Amazon’s much-heralded Tolkien prequel The Lord of the Rings: The Rings of Power began by answering a question that has puzzled humankind – and possibly elves – these many millennia. Why is it that a ship floats and a stone doesn’t? The reason apparently is because ‘a stone sees only downward’, whereas a ship has ‘her gaze fixed upon the light that guides her’.
And this, I’m afraid, set the tone for much of the dialogue that followed in the two episodes released so far – as, to their credit, the characters managed to exchange an endless series of ponderous aphorisms without giggling. So it was that we learned how ‘the wine is sweetest for those in whose bitter trials it has fermented’; how ‘the same wind that seeks to blow out a fire may also cause it to spread’; and, more pithily, how ‘there can be no trust between hammer and rock’.

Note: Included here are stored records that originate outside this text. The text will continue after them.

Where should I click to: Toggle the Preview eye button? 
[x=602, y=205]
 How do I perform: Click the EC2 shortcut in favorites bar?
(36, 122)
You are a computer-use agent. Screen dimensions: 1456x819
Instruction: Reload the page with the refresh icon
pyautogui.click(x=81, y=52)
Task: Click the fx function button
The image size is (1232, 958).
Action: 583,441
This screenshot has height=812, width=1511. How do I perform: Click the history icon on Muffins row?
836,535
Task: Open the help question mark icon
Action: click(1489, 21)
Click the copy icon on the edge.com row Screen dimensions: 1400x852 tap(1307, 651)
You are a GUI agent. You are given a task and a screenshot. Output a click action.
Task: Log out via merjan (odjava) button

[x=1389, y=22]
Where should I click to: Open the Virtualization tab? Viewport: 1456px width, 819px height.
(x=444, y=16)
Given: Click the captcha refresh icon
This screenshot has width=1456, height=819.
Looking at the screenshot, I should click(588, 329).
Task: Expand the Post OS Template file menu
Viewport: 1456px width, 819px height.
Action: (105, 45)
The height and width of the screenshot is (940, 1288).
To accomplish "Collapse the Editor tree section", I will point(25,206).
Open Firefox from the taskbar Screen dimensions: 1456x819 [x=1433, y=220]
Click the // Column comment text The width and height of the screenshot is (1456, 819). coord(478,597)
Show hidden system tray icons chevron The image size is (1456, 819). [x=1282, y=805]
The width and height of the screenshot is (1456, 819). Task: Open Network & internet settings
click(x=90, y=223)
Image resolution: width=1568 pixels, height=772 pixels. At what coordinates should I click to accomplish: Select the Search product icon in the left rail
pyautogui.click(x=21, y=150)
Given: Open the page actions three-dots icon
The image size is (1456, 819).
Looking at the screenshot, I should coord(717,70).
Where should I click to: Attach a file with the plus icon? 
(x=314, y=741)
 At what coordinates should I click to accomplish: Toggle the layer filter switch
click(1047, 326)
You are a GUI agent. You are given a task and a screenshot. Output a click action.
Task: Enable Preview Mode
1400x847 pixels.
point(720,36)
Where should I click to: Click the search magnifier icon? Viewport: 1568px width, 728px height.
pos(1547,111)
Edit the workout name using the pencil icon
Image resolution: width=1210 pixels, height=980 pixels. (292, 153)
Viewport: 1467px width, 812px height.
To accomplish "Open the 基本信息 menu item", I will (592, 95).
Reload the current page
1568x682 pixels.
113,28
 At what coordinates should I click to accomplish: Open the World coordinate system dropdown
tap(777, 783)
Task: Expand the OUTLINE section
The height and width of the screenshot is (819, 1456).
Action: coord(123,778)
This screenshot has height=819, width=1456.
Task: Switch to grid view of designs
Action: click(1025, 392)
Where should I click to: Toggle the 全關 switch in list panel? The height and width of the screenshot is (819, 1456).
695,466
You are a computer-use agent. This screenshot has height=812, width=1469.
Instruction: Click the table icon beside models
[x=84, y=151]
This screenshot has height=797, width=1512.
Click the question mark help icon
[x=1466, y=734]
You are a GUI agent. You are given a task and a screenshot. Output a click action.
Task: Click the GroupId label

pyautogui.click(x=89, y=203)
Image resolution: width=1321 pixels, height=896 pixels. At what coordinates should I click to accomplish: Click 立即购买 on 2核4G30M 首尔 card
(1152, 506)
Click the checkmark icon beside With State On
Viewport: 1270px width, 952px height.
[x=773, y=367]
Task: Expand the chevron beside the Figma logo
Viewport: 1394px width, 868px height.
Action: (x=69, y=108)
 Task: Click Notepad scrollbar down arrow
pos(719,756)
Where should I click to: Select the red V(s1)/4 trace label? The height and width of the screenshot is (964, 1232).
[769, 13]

On the plus side, any pedants watching will have been delighted by the scrupulous observance of old-school linguistic rules. There was, for example, no sloppy use of objective pronouns (‘No one yearns for home more than I’), a deep if sometimes effortful commitment to not ending a sentence with a preposition and even the widespread avoidance of anything so vulgar as an abbreviating apostrophe in phrases like ‘I cannot’. Unfortunately, however, that only added to the sense of a show creaking under the weight of its own solemnity.
The characters managed to exchange an endless series of ponderous aphorisms without giggling
As you probably know by now, The Rings of Power is the most expensive TV series ever made. Although if you didn’t, it wouldn’t have been hard to guess, given how assiduously the programme kept drawing attention to the fact, underlining every admittedly spectacular cityscape and aerial shot with wildly swelling choral music.